Work to do
Can you reproduce the data word for word, from the line with "training (695, 1019)" up to and including the line with "Reasonably (187, 88)"?

Material to process
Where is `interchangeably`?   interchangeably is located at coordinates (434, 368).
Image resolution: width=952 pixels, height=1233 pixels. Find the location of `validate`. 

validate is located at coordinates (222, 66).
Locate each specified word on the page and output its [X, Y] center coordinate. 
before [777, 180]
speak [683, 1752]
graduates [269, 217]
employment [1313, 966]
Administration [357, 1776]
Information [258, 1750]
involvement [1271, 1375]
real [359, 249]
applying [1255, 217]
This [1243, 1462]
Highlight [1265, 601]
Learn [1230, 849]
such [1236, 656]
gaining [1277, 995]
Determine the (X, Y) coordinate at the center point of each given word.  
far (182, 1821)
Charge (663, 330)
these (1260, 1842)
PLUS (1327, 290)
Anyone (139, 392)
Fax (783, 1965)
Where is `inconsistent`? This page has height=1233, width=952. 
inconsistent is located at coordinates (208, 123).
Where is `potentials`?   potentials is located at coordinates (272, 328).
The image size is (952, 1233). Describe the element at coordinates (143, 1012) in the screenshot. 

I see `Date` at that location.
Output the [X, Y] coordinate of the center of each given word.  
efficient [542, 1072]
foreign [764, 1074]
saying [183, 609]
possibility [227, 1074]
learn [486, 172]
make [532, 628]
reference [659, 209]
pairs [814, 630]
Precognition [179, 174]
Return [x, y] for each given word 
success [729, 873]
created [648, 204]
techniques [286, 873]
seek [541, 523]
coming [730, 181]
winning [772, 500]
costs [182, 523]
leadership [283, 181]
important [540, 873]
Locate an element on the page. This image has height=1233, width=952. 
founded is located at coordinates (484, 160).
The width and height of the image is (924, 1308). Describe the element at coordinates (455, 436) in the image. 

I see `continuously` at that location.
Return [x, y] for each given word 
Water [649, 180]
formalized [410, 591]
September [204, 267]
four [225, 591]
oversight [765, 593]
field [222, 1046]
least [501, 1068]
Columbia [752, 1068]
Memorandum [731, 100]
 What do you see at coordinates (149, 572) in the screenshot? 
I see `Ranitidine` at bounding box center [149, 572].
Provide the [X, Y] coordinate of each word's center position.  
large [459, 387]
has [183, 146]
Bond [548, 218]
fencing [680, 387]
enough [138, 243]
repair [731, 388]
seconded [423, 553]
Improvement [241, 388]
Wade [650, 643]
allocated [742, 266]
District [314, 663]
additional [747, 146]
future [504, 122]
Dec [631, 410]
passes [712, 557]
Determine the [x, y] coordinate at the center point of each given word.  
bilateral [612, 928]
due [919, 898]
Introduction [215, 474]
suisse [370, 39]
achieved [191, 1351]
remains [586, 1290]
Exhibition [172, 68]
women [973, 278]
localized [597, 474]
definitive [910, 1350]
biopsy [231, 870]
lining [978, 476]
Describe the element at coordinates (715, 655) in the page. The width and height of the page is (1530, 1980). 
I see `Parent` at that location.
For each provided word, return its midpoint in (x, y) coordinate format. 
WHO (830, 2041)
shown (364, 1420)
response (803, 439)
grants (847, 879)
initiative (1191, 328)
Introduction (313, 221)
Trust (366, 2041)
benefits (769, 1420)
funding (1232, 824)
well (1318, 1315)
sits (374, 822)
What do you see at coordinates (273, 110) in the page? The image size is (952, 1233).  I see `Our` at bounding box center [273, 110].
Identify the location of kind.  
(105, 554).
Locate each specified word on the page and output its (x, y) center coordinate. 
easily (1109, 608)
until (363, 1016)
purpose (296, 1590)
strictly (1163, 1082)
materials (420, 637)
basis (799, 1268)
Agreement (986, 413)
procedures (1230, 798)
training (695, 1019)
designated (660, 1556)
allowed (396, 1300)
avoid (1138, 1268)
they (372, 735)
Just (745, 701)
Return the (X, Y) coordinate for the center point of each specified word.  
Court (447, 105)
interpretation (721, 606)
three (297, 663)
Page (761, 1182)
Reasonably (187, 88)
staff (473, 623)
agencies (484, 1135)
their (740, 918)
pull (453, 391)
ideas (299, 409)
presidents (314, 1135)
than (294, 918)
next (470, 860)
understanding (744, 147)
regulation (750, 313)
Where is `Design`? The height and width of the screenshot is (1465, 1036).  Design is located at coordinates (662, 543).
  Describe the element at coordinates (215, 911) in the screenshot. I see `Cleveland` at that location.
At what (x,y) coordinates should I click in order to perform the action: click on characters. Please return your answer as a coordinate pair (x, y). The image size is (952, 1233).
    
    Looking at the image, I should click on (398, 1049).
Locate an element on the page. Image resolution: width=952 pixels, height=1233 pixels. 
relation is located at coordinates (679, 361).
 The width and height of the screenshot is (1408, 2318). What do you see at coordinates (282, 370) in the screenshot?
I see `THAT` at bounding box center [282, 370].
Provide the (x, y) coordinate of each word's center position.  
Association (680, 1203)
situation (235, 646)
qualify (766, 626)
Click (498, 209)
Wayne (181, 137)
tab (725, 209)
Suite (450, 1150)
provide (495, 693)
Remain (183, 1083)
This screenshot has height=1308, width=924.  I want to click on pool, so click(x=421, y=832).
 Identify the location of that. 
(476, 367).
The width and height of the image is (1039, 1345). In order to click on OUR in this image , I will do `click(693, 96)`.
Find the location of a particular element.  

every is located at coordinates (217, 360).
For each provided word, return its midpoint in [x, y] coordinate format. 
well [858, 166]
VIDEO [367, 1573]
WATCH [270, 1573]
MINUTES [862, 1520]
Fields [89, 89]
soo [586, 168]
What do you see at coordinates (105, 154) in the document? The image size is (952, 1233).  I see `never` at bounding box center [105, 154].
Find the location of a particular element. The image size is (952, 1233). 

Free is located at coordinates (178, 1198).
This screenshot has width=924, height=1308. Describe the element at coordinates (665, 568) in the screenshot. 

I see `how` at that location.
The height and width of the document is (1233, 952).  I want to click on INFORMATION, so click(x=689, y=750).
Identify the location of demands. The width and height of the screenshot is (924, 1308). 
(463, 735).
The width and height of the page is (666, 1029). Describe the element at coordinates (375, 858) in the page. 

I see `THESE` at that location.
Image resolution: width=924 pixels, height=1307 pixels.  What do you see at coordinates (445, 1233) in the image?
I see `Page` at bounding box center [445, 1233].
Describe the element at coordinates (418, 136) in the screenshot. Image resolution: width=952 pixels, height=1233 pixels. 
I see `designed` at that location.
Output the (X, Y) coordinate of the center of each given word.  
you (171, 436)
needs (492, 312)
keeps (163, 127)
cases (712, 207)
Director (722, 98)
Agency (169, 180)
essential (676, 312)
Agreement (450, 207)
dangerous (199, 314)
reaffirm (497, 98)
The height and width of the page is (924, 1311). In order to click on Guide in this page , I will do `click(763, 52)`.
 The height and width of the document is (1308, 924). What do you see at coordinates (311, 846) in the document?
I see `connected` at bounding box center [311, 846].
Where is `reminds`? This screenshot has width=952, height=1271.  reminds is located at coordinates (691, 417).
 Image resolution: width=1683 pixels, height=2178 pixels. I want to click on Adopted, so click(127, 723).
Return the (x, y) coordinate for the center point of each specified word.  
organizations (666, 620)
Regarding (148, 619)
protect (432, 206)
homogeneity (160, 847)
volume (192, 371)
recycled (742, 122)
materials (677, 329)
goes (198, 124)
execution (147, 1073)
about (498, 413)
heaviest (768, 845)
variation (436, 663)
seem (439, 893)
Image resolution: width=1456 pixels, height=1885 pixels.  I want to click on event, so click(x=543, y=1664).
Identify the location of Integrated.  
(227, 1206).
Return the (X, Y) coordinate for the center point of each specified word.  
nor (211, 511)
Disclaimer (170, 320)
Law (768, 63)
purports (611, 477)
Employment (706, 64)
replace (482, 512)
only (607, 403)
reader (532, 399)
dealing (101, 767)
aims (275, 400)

Reply to the task
training (695, 1019)
designated (660, 1556)
allowed (396, 1300)
avoid (1138, 1268)
they (372, 735)
Just (745, 701)
Return the (X, Y) coordinate for the center point of each specified word.  
Court (447, 105)
interpretation (721, 606)
three (297, 663)
Page (761, 1182)
Reasonably (187, 88)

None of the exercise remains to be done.